=== DATA SUPPLIED ===
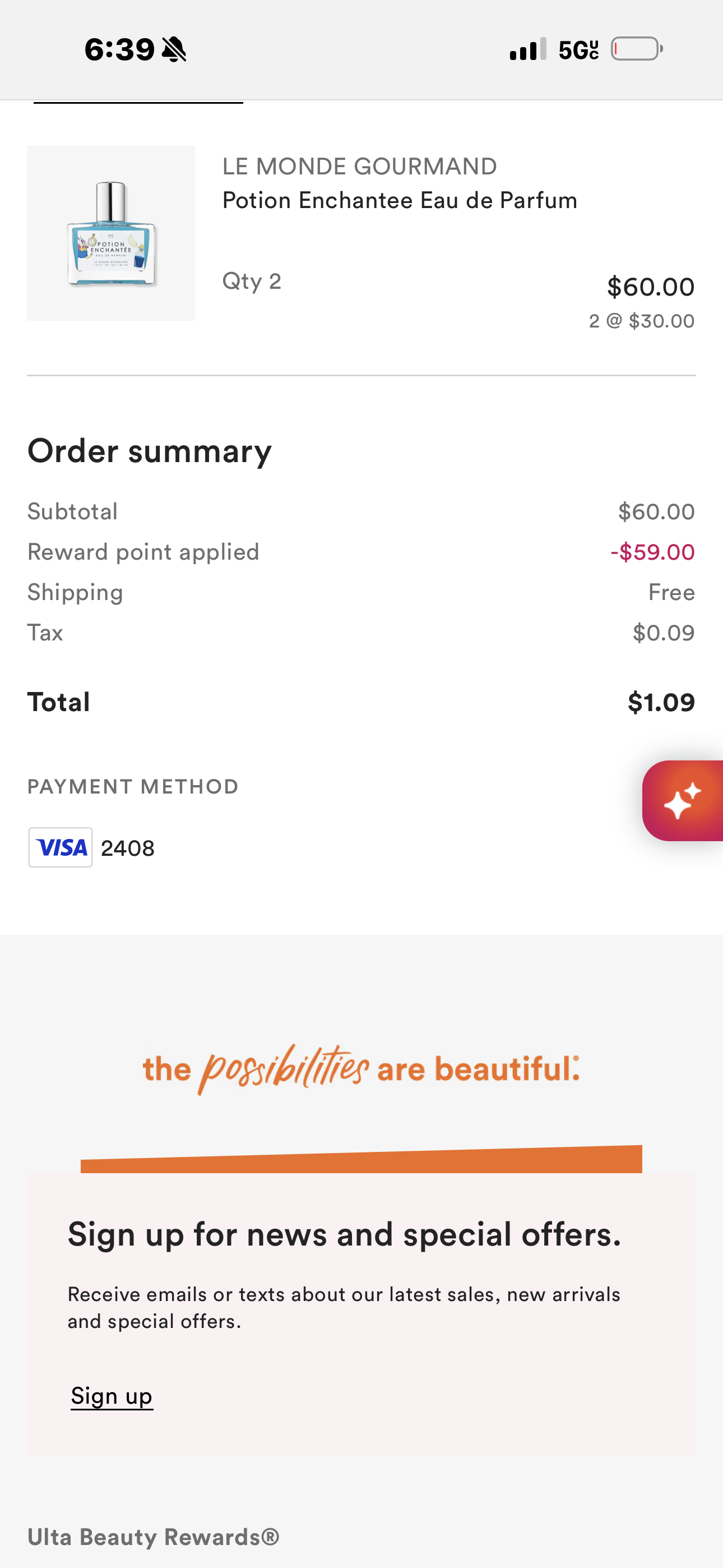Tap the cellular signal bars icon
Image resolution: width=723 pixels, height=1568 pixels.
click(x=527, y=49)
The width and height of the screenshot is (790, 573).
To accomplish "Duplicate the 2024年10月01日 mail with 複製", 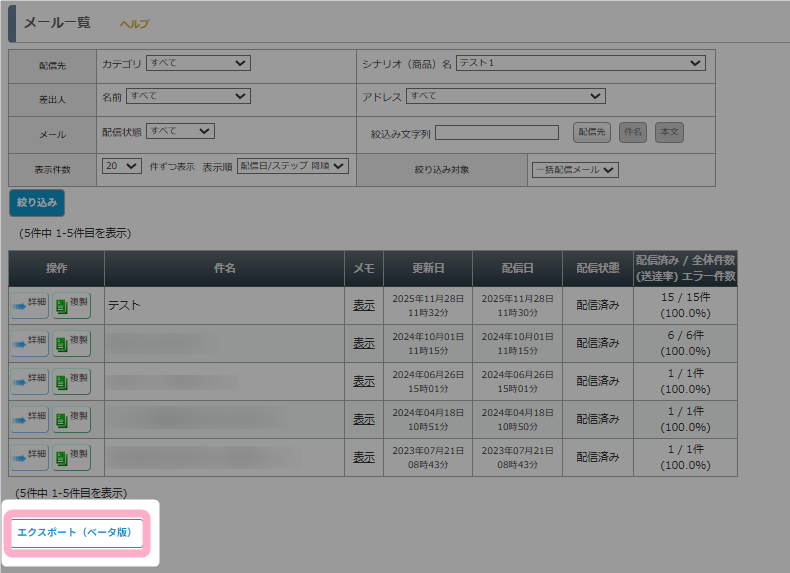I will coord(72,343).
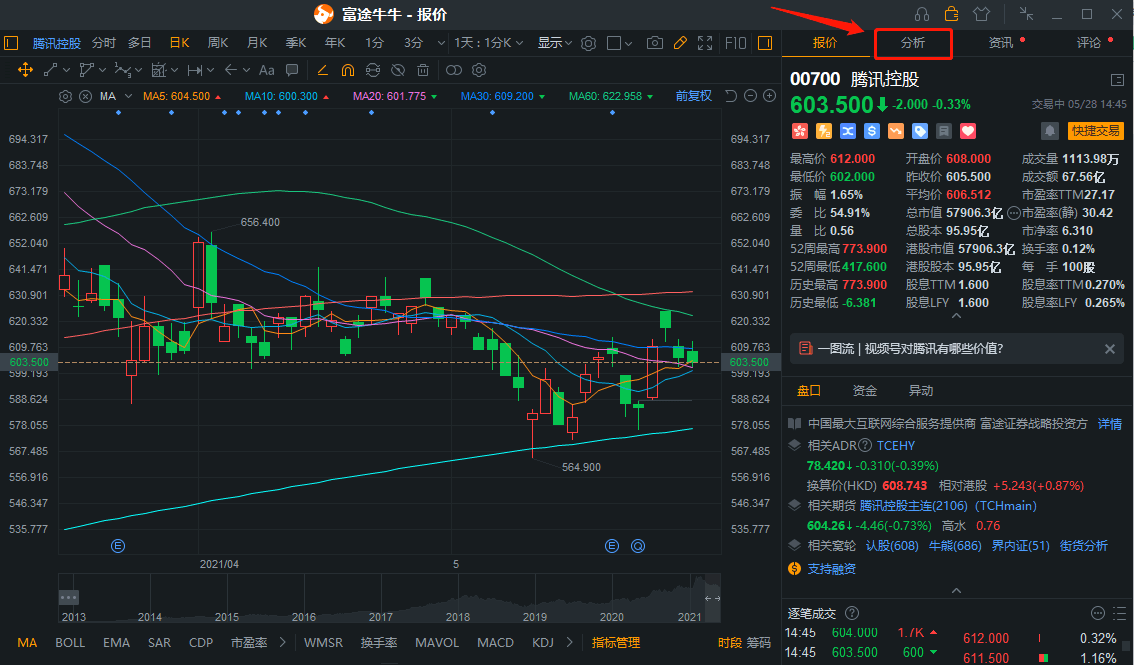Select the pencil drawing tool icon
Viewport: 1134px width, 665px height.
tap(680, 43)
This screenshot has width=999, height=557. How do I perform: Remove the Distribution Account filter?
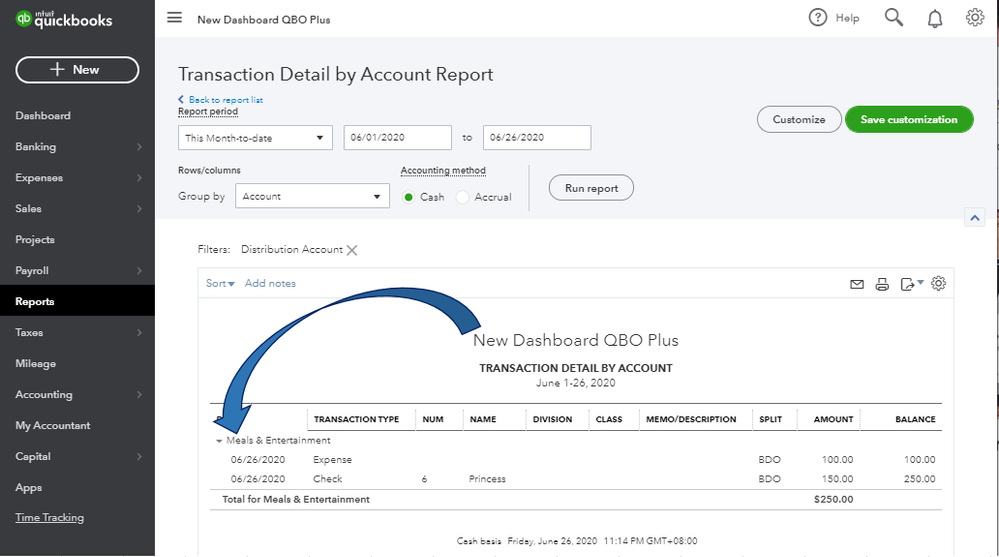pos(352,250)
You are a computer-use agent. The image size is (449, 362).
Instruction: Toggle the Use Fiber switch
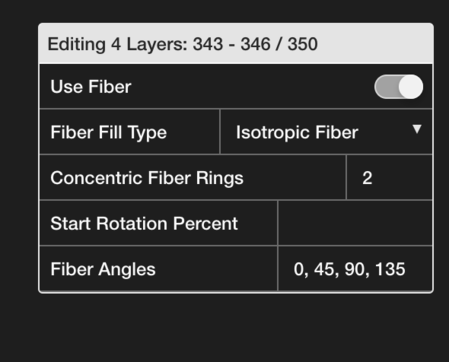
===
> _TASK_
Emit an exact copy of the lines from the line bearing "This screenshot has" through the last line above, inclusive, and leave the images out.

> _TASK SOLUTION_
This screenshot has width=999, height=557. How do I perform: Remove the Distribution Account filter?
pos(352,250)
You are a computer-use agent. The image size is (449, 362).
Instruction: Toggle the Use Fiber switch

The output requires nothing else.